Page 27 of Wolfskin

“Wolfskin,” he said suddenly. “Where’s my wolfskin?”

  She did not know wolf, but she understood. “Safe,” she told him as he lay down once more, eyelids already closing. “It was wet; I’m drying it. You can have it in the morning. A beautiful skin. That must have been a fine animal, a great hunter of some kind.”

  “Once, maybe,” he said. “Not anymore. He can’t hear it anymore.”

  “Hear it? What?”

  “The call. Thor’s call.”

  “I’m sorry,” she said, not understanding what he meant. “Maybe I can help. But sleep first.”

  “Cold,” he said, sitting up again and grasping her hand as she tried to tuck the blanket over him. “Cold. Lost. I dreamed that, only it was real. What did you dream?”

  “I…” Nessa hesitated. The nightmare was there in her mind, not so very far away; it could not help him to hear it. “I don’t—”

  “Tell me.” Perhaps he was not so weakened after all, for he drew her down to sit by him again, close enough to share the blanket’s warmth, close enough to feel the trembling of his body against hers: too close. “Tell me,” he whispered.

  “I–I was climbing up, the boys were climbing up the tree, helping each other. It was exciting, it was a big tree, so high, so high, the tallest tree in the world. When they got to the top, they felt like kings. They could see a whole land down there, villages, farms, little cows like dots on the green fields. And then…and then…”

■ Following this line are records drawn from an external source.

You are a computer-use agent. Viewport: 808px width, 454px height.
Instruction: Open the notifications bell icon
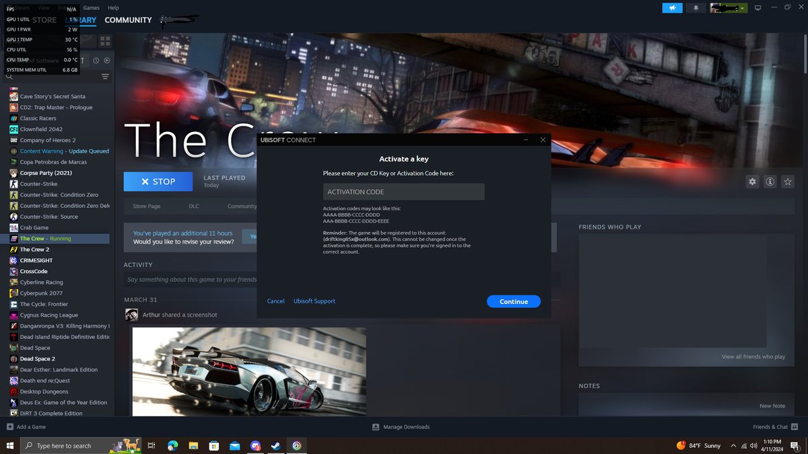[696, 8]
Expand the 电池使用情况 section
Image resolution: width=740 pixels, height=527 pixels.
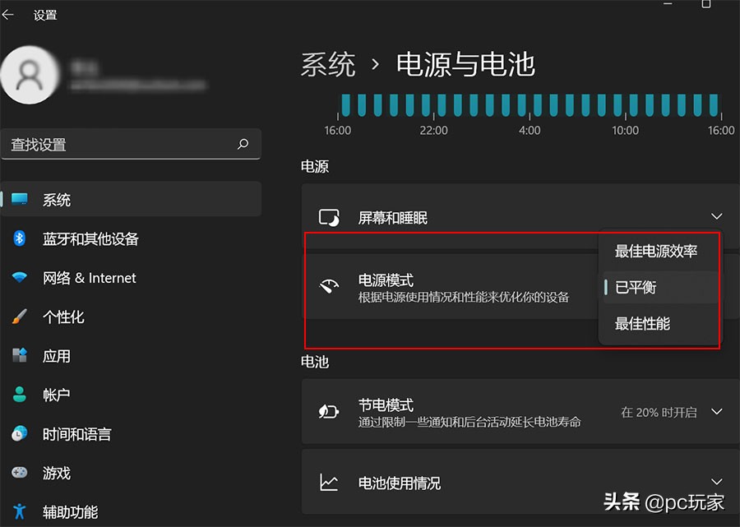pos(717,482)
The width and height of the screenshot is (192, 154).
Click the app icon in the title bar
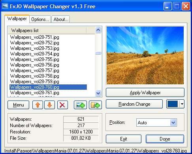click(x=5, y=6)
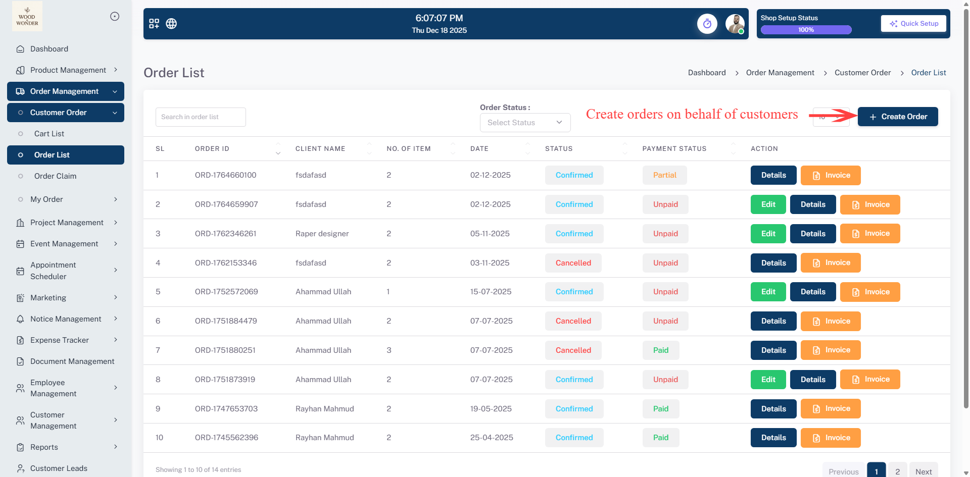The width and height of the screenshot is (970, 477).
Task: Open the user profile avatar
Action: [x=735, y=24]
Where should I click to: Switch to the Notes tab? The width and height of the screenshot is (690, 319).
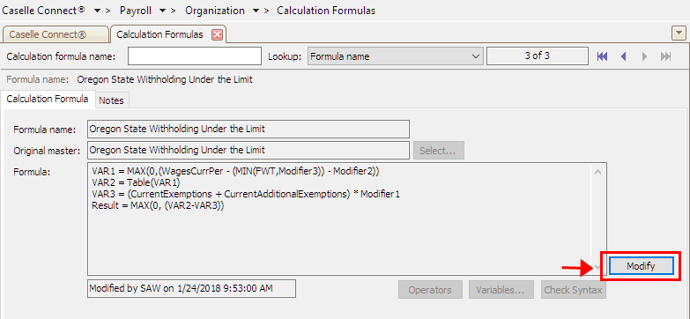[111, 100]
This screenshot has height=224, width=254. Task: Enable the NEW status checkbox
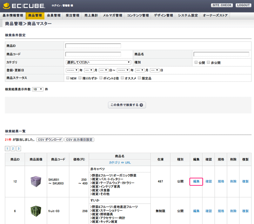click(x=68, y=78)
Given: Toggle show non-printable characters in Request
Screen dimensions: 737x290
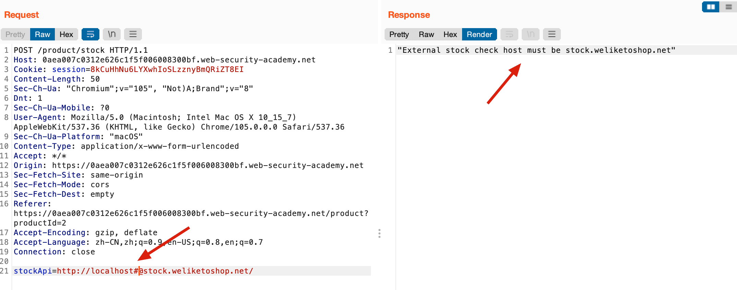Looking at the screenshot, I should coord(112,34).
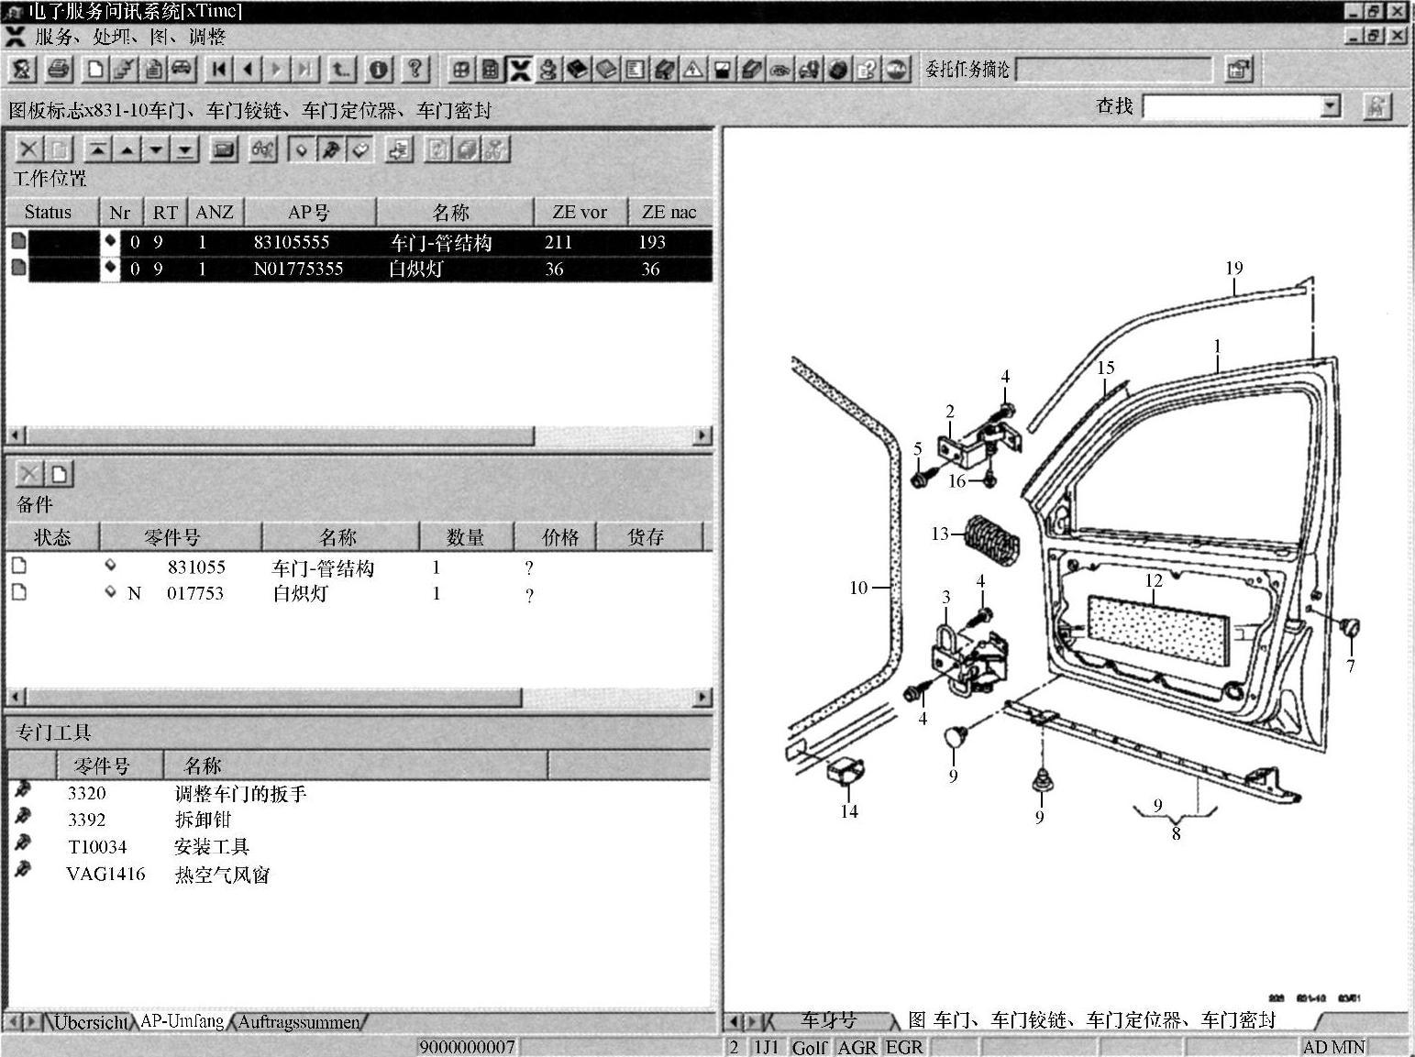Click the move-to-top arrow in work positions toolbar
Image resolution: width=1415 pixels, height=1057 pixels.
pyautogui.click(x=97, y=149)
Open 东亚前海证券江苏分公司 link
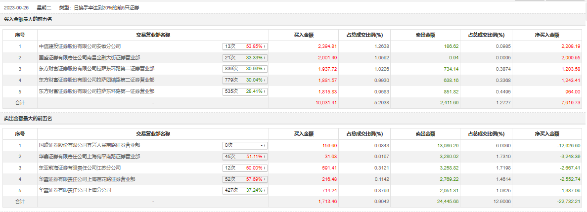The image size is (587, 212). coord(80,168)
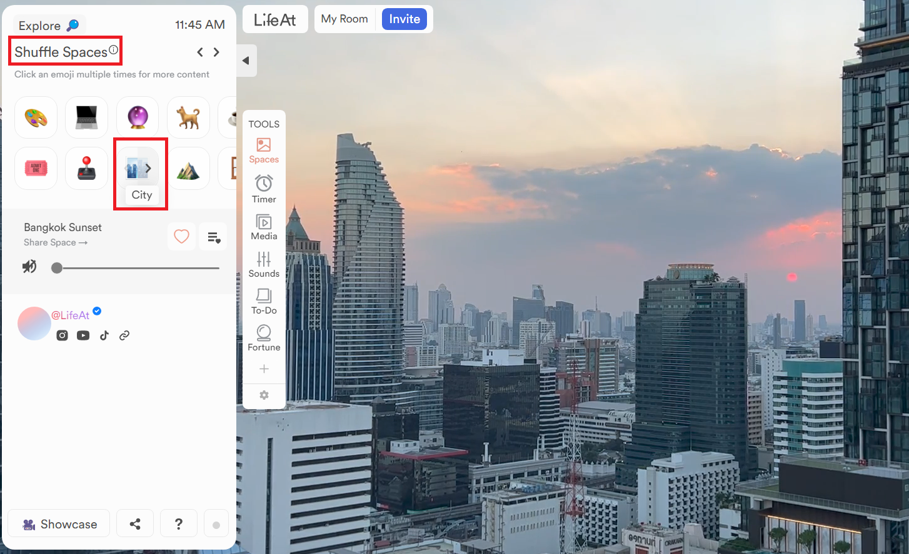Select the crystal ball space category
Screen dimensions: 909x554
(x=137, y=117)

  His arm came up and around her shoulders; curiously, this did not alarm her. She felt safe.

  “Go on,” he said.

  “Then the boy pushed him—pushed me—and I fell down, I couldn’t hold on. He was my friend, and he cut me, and I fell down, right down, all the way to the ground. But he was my friend.”

  Why had she blurted it out like that? The man was a complete stranger, an enemy. Yet here, in the darkness of this little space, there was a strange sense of rightness to it. The usual rules did not seem to apply tonight.

  “Nessa,” the young man said, trying out her name. “Nessa, why did you dream my dream?”

  That shocked her. “I don’t know,” she said. “Was it the same?”

  “One of them.” The shivering suddenly grew more violent, great tremors that shook his whole body. Perhaps he had an ague, or some other malady new to her. “Cold,” he said again. “Sorry. They come, the dreams, they come over and over. They won’t go away. Set me shivering like a…like a stupid, weak—”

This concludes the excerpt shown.